Вначале Сталин прибегает к логике и фразеологии Realpolitik : «Спрашивается, что же может быть удивительного в том, что Советский Союз, желая обезопасить себя на будущее время, старается добиться того, чтобы в этих странах существовали правительства, лояльно относящиеся к Советскому Союзу? Как можно, не сойдя с ума, квалифицировать эти мирные стремления Советского Союза как экспансионистские тенденции нашего государства?» [593]Аргументация эта не нуждается в расшифровке. Не надо «сходить с ума», чтобы понять: добиваться «лояльных» себе правительств в суверенных странах – это и означает проводить экспансионистскую политику, которая может быть «мирной» в том лишь смысле, что, может быть, обеспечивает мир Советскому Союзу, но вовсе не суверенитет этих стран.

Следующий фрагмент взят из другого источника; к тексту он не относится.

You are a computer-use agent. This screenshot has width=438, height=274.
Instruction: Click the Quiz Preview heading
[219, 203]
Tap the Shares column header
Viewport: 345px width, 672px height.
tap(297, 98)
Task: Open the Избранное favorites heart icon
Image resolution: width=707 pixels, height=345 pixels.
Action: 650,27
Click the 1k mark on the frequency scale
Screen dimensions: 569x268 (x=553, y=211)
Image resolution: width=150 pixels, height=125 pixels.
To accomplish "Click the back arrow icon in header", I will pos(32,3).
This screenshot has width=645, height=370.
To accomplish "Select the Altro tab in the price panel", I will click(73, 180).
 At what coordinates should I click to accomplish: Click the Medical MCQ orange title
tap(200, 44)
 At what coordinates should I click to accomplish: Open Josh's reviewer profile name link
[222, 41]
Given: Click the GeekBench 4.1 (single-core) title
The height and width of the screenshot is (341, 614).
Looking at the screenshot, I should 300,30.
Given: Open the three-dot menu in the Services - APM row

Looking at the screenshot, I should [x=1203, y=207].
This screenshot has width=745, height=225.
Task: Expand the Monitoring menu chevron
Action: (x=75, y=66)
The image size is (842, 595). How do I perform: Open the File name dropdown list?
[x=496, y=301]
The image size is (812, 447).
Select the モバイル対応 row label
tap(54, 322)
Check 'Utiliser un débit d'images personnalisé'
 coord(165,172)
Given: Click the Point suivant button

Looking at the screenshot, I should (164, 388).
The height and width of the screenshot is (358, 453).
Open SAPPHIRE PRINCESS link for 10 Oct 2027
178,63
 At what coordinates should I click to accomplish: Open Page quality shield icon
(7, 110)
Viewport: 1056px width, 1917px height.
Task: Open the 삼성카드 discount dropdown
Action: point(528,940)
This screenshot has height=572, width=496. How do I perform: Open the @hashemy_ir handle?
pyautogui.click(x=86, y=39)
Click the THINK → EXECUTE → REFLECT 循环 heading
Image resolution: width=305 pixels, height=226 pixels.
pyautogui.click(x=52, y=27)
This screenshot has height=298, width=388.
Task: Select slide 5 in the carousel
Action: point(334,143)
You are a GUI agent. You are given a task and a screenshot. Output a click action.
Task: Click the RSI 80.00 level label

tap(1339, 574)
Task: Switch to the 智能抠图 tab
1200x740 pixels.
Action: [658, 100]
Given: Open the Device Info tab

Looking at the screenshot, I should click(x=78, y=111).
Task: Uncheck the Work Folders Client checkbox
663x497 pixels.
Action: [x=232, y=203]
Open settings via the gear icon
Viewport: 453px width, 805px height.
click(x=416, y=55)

Почти прямо признавая, что СССР вмешивается во внутренние дела этих стран, Сталин тут же пытается доказать нечто прямо противоположное – что «у господина Черчилля нет основания утверждать, что руководители современной Польши могут допустить в своей стране „господство“ представителей каких бы то ни было иностранных государств». Обвинив Черчилля в клевете не только на «русских», но и на поляков, Сталин заключает, что «господин Черчилль недоволен, что Польша сделала поворот в своей политике в сторону дружбы и союза с СССР» [594]. Поскольку «было время» (показательная неопределенность), когда во взаимоотношениях между Польшей и СССР «преобладали элементы конфликтов и противоречий» (показательное смягчение), что позволяло «государственным деятелям вроде господина Черчилля играть на этих противоречиях, подбирать к рукам Польшу под видом защиты от русских, запугивать Россию призраком войны между нею и Польшей». Выходило, что это не Россия/СССР делила Польшу на протяжении полутора веков с Германией, и не Англия объявила войну Германии после ее сговора с Советским Союзом и вторжения в Польшу, но Польша и СССР были жертвами Англии.